Montecitorio, in arrivo la riforma Fini: "Tre settimane intere di lavoro al mese"

Il presidente della Camera presenta alle commissioni la sua riforma del calendario: "Tre settimane piene, dal lunedì al venerdì, con una di riposo. Aumento della produttività del parlamento. Diritto di tribuna per i partiti esclusi dai seggi"

Roma - Tre settimane di lavoro al mese, ma a un ritmo serrato. Dal lunedì al venerdì, per un totale di 28 ore a settimana, 85 al mese, di sedute di aula con votazioni. È la proposta del presidente della Camera, Gianfranco Fini, per "dimostrare che a Montecitorio si lavora davvero". Lo schema è stato illustrato oggi ai presidenti delle 14 Commissioni permanenti della Camera, in una riunione con la terza carica dello Stato. "Per qualificare il parlamento agli occhi della pubblica opinione - ha spiegato Fini - il primo criterio da adottare è quello di organizzare il lavoro in modo tale da dimostrare che la Camera dei deputati, i parlamentari, lavorano davvero per una settimana intera". La nuova tabella di marcia quindi prevede tre settimane lavorative al mese e una di sospensione: uno schema che si era tentato di applicare già nella XIII legislatura con Luciano Violante presidente, e che poi è stato abbandonato nelle successive due legislature, quando si è tornati alla formula di attività parlamentare dal martedì al venerdì per tutte e quattro le settimane del mese.

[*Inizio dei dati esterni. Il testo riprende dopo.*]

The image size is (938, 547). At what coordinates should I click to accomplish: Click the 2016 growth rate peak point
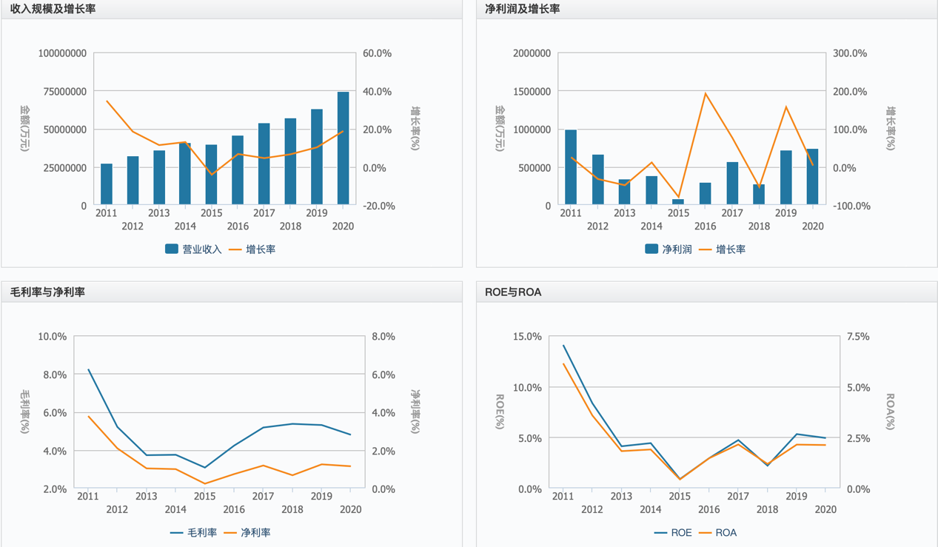tap(706, 93)
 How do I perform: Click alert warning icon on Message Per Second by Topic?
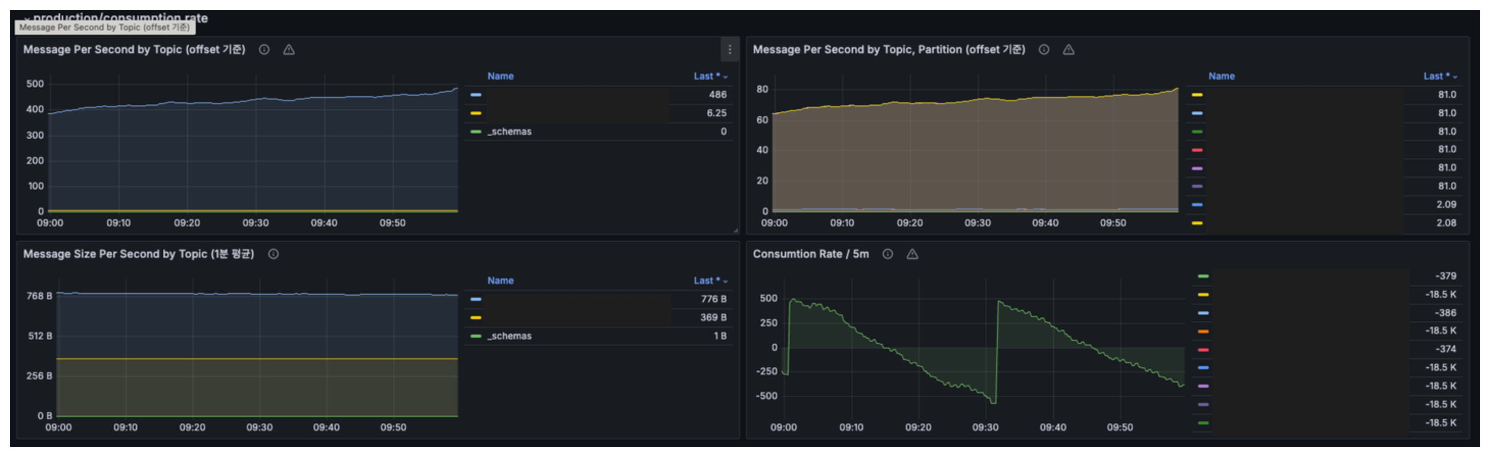[x=289, y=50]
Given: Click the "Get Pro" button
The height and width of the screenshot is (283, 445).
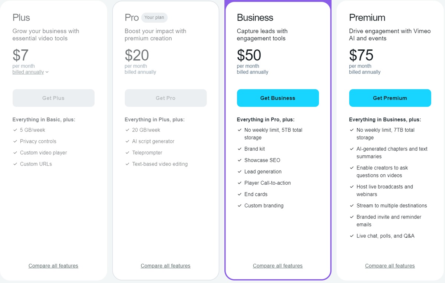Looking at the screenshot, I should point(165,98).
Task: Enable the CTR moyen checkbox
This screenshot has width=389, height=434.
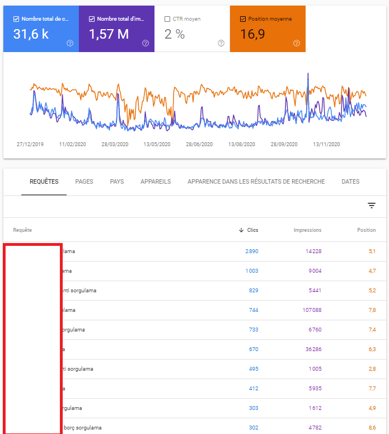Action: point(167,19)
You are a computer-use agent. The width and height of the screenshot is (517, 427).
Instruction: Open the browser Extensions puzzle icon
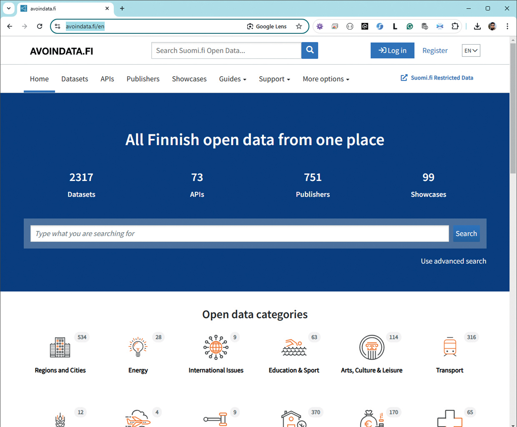coord(455,26)
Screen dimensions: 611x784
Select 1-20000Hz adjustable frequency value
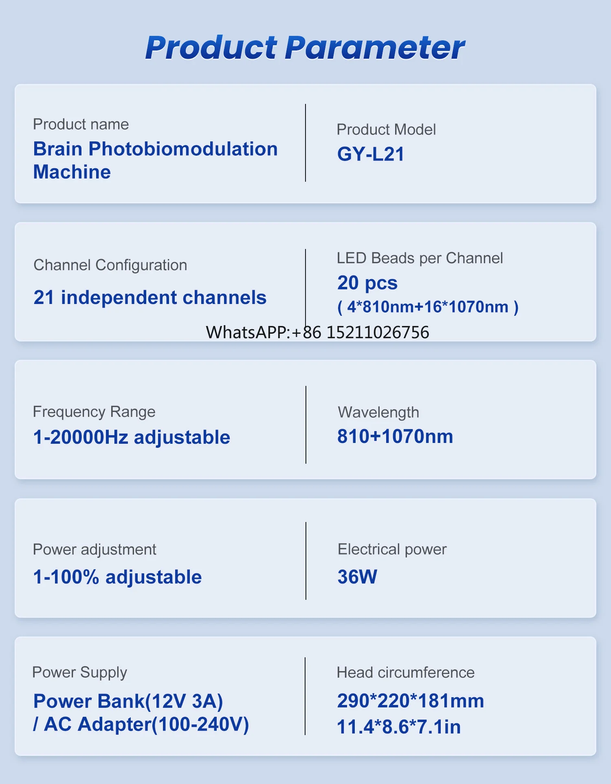pyautogui.click(x=132, y=437)
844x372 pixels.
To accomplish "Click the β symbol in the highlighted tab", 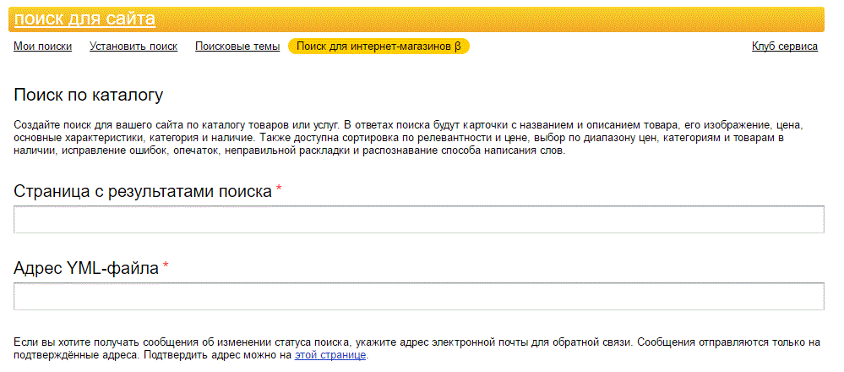I will coord(458,47).
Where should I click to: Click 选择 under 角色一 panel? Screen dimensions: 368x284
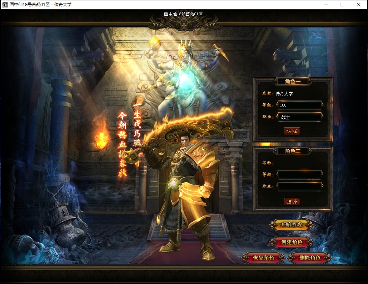tap(292, 131)
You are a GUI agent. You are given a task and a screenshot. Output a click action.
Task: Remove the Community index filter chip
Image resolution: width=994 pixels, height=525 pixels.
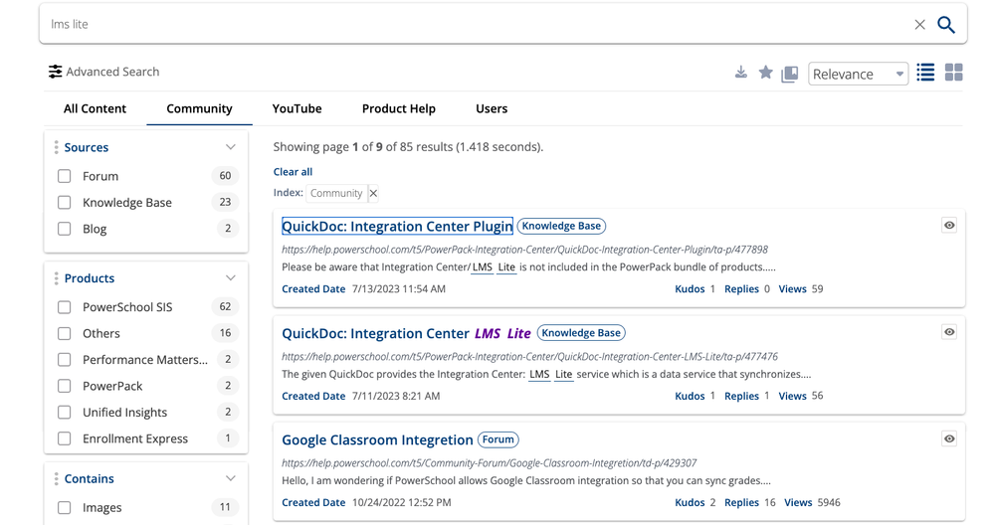[x=374, y=193]
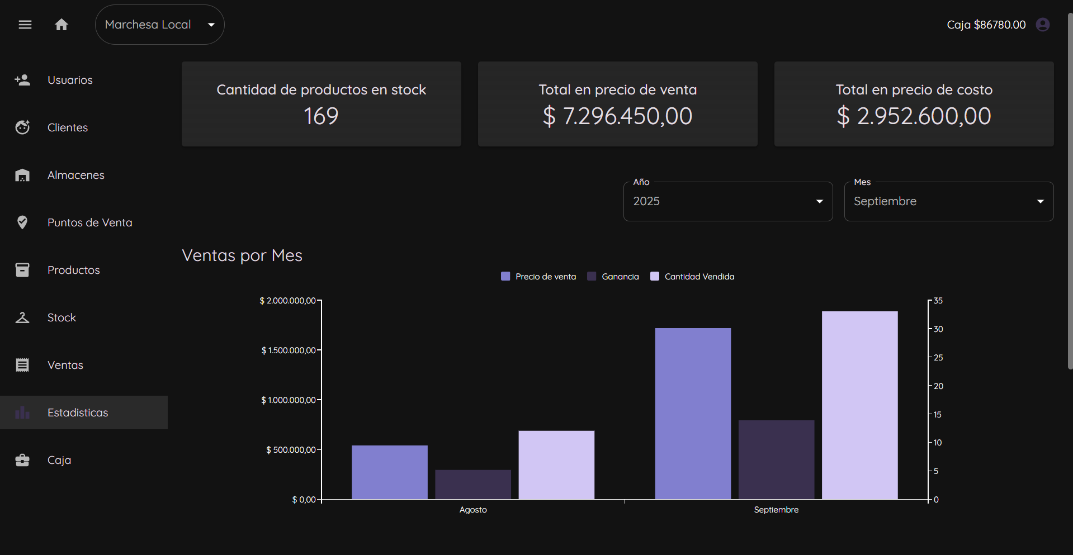
Task: Expand the Año 2025 dropdown
Action: pyautogui.click(x=727, y=201)
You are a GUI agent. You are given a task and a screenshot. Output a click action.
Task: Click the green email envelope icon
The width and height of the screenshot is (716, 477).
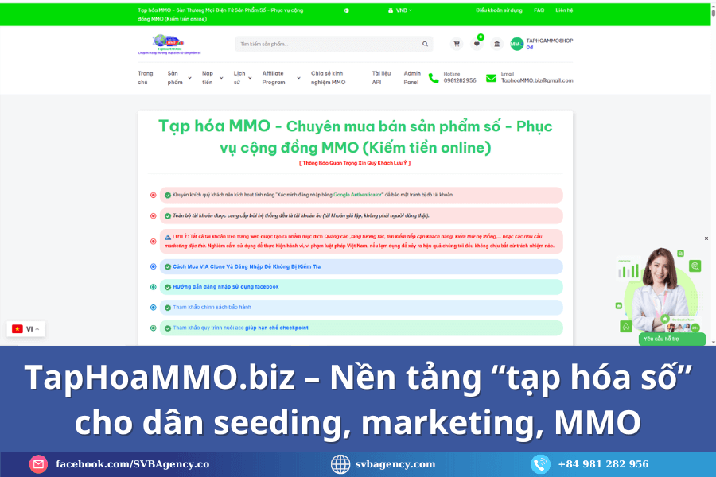[490, 79]
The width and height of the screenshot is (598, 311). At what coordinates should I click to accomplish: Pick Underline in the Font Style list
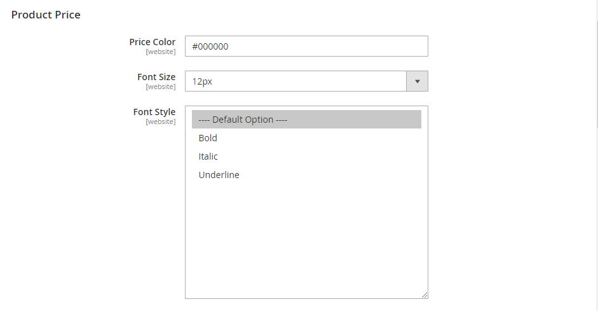[306, 174]
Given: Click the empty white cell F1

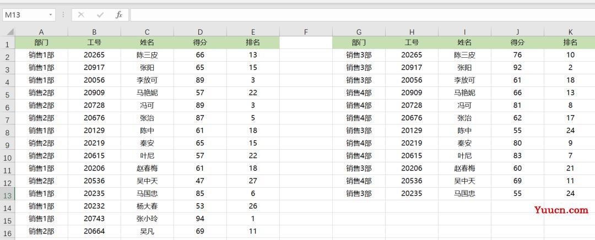Looking at the screenshot, I should (x=306, y=42).
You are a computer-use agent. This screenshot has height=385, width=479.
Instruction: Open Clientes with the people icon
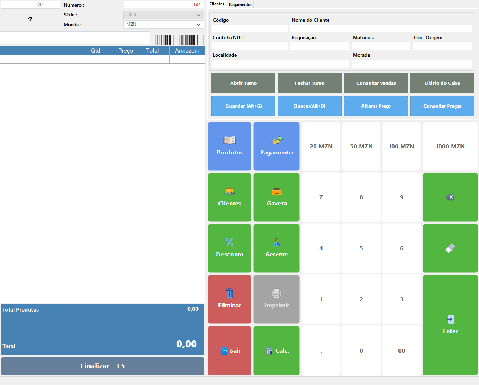point(230,191)
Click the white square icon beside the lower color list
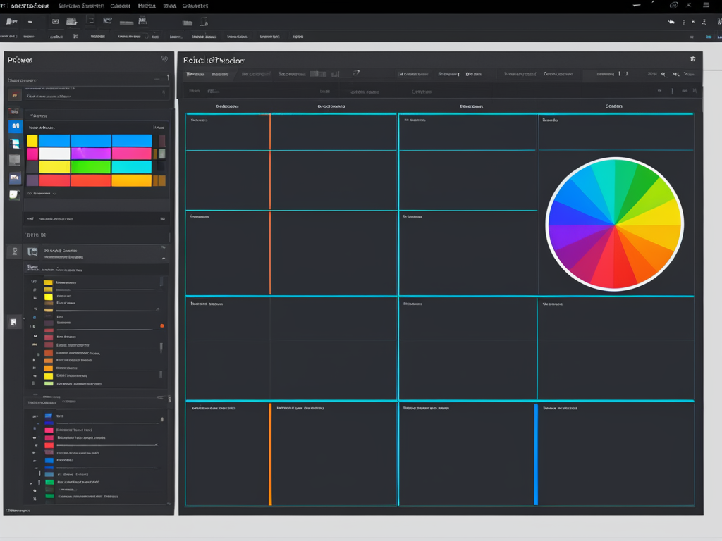The width and height of the screenshot is (722, 541). click(x=13, y=322)
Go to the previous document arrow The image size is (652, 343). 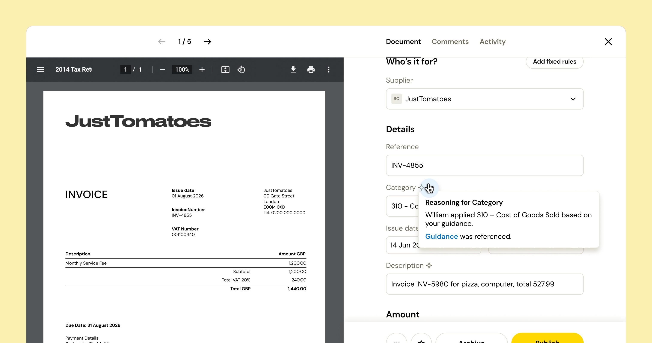162,41
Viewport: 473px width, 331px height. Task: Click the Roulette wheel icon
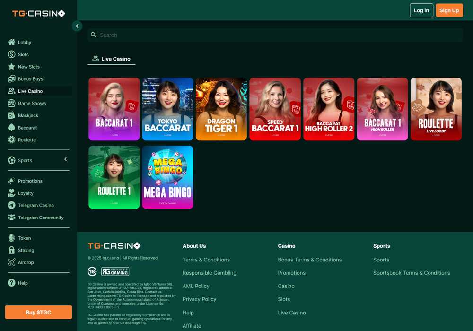pos(10,139)
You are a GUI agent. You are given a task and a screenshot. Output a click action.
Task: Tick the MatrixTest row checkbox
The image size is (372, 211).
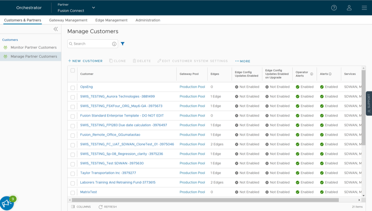coord(73,193)
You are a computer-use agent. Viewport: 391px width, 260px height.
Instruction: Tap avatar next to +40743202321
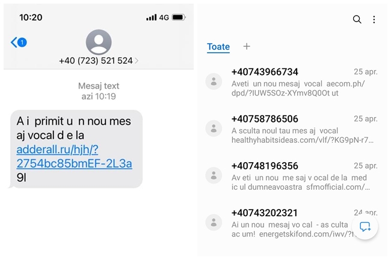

Produttività Il presidente della Camera intende "garantire un livello di attività superiore alle passate legislature" che, tradotto in pratica, prevederebbe di dedicare il lunedì alla discussione generale dei provvedimenti, i pomeriggi di martedì e giovedì alle votazioni, così come l’intera giornata di mercoledì e il venerdì mattina. Le mattinate di martedì e giovedì invece sarebbero dedicate alle attività del sindacato ispettivo (interpellanze e interrogazioni) per un totale di 28 ore settimanali dedicate alle votazioni d’aula. Per quanto riguarda il lavoro delle Commissioni, queste si riunirebbero il martedì e il giovedì mattina e in tutti gli spazi vuoti lasciati dalle votazioni in aula. A questo proposito alcuni esponenti della Lega hanno sollevato la questione del controllo delle presenze dei parlamentari ai lavori delle Commissioni: tra le varie proposte, quella della firma di una sorta di registro delle presenze e quella di un cartellino da timbrare per i deputati durante le sedute delle Commissioni. Su questo punto la presidenza si è riservata di decidere.

Tribuna per i non eletti Dedicare degli spazi delle sedute di Commissione ad ascoltare le forze rimaste fuori dal Parlamento nell’ultima competizione elettorale. La proposta di dare una "tribuna" a quei partiti, soprattutto di sinistra, che non hanno superato lo sbarramento nelle ultime elezioni politiche, arriva dal presidente della Camera. L’indicazione è stata accolta nella sostanza dai presidenti con l’unico appunto di introdurre un principio: non considerare le "audizioni" automatiche, ma prevederle solamente per le questioni di interesse rilevante.